宮崎信行の「新・夕刊フジ」

元日本経済新聞記者の政治ジャーナリスト宮崎信行が衆参両院と提出予定法案を網羅して書いています。業界内で圧倒的ナンバー1。

「その都度支持」が地方を滅ぼす「衆院選は衆院選、参院選は参院選、そのとき限り軽いノリ」松本正生教授

2013年07月15日 06時36分58秒 | 第23回参院選(2013年7月)二番底

[画像]「そのつど支持」についてインタビューに答える松本正生・埼玉大学教授、2013年7月10日付公明新聞4面「解説ワイド どこへ向かう? そのつど支持」から、キャプチャ。

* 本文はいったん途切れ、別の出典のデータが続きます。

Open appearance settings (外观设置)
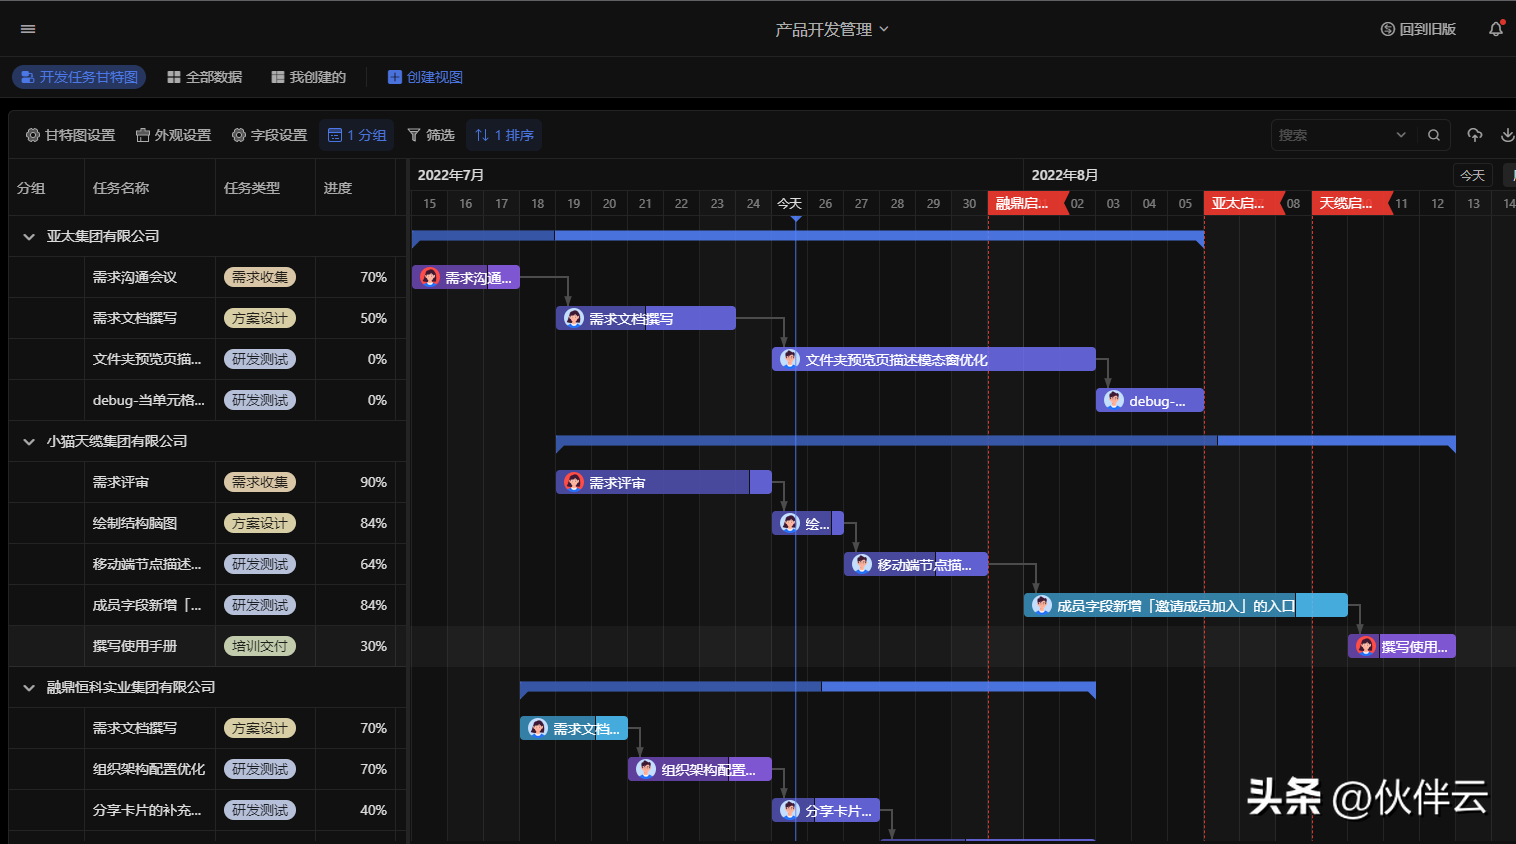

 このエントリー中、黒字は筆者の考え。茶色字は、埼玉大学・松本正生教授の考え緑字は公明新聞記者の考え

 1年前にも紹介した埼玉大学の松本正生教授(民主党分裂は国民の責任だ!「その都度支持」が停滞生む、松本論文を全有権者は肝に銘じるべき)のインタビュー記事が、2013年7月10日付公明新聞4面に掲載されました。なぜ、公明新聞かというと、やはり公明党支持層には「その都度支持」が少ないので、逆に同党にとっても「その都度支持」の動向により議席獲得数が左右されて迷惑するから、ということでしょう。

 公明新聞は、

 「そのつど支持とは、特定の支持政党を持たず、選挙のたびにどの政党がよいかを戦略的に選択する有権者の投票行動を指す。そのつど支持の存在を初めて明らかにした埼玉大学の松本正生教授によると、(略)そのつど支持は決して政党を拒否しているわけではない。むしろ政治や政策に関心を持ち、選挙時には政治家単位ではなく、政党単位で政策を評価する有権者ともいえる」


 と、公明記者のリードによって、松本教授が登場。

 そのつど支持について、松本教授は、

 「選挙がそのとき限りのイベントのようになってきている

 「そのつど支持層は、衆院選は衆院選、参院選は参院選、という具合に、政治や政策を継続的な視点で評価せず、そのとき限りで完結させている。軽いノリ(世間の空気)で選択しているように思えてしまう

 「中高年の投票行動は自民から民主、民主から自民へ軽々とシフトする

 以前は良くも悪くも政治を自分と直接的な関係として実感できた。地域の人と人との関係性の延長線上に政治があったからだ。しかし、無縁社会といわれるように、人間関係の希薄化は、政治をマスコミなどの間接情報に頼って判断せざるを得ない傾向を強めてしまった。

 まさに世論調査政治だ。

 有権者は政治や政策をマスコミ報道や世論調査を頼りに評価し、政治家もその動向に過敏になっている。投票率が高い年配の有権者もそうした影響を受けている。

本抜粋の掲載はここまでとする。